Pittsburgh Public Schools has a 2013 budget of $521.8 million, or 1.5 percent less than in 2012, but officials expect an operating deficit of $46.3 million by 2016 without changes.
Lane said Woolslair is a low-achieving school and expensive. It costs $14,492 a year to educate a student — twice as much as other K-5 schools in the district.
Lane said she did not recommend any more schools for closure because four new board members will be sworn in next month, and she did not want to overwhelm them.
“I'm disturbed that this is the only school singled out to be closed,” said board member Regina Holley. She said that Woolslair's attendance area was split several years ago with Arsenal, a middle school in Lawrenceville that was converted to add elementary students. Lane suggested moving Woolslair students to Arsenal.

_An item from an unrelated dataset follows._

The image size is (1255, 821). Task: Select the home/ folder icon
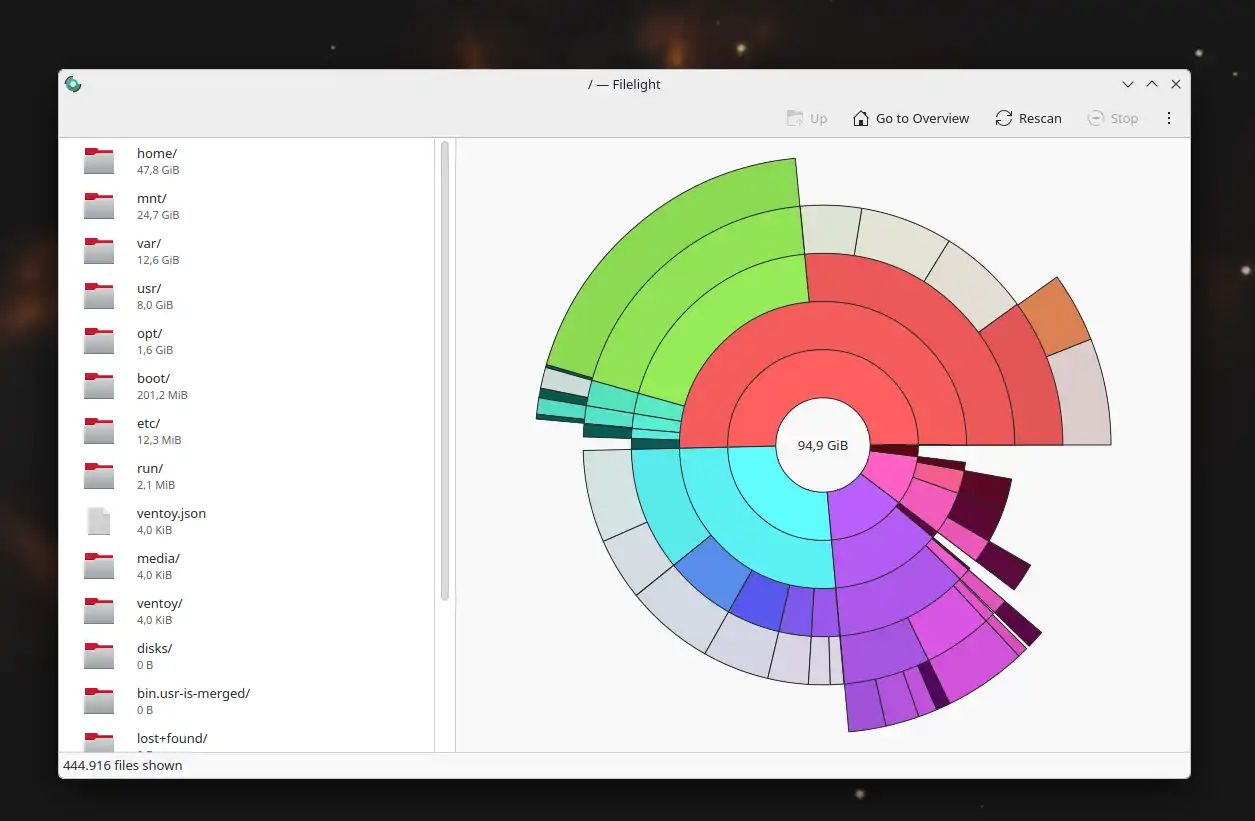(x=99, y=161)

Brian Smith, executive director of strategic priorities for the district, said 40 percent or $202 million of the district's operating budget is “addressable.” The remainder cannot be touched because it is governed by state law such as special education or by contract. Expenses such as pensions, debt and charter school payments and health care costs cannot be addressed.
A moderate approach to reducing the deficit would trim between $17 million and $23 million, and an aggressive approach would cut between $32 million and $45 million, officials said. Among the ideas to save money:
• Clean buildings every other day rather than every day;
• Reduce frequency of cutting grass and shoveling snow;
• Replace technology and textbooks less frequently;
• Transport more students on Port Authority rather than by school buses.
School board member Jean Fink warned that ideas such as shoveling snow less often might cost the district money if someone falls and sues.
The district hired FSF and Bellwether Education Partners, two consulting firms, to help it look at innovative ways to deal with its financial problems. The Bill & Melinda Gates Foundation and the Fund for Excellence, a group of local foundations, are paying for the $2.4 million cost.
Bill Zlatos is a staff writer for Trib Total Media.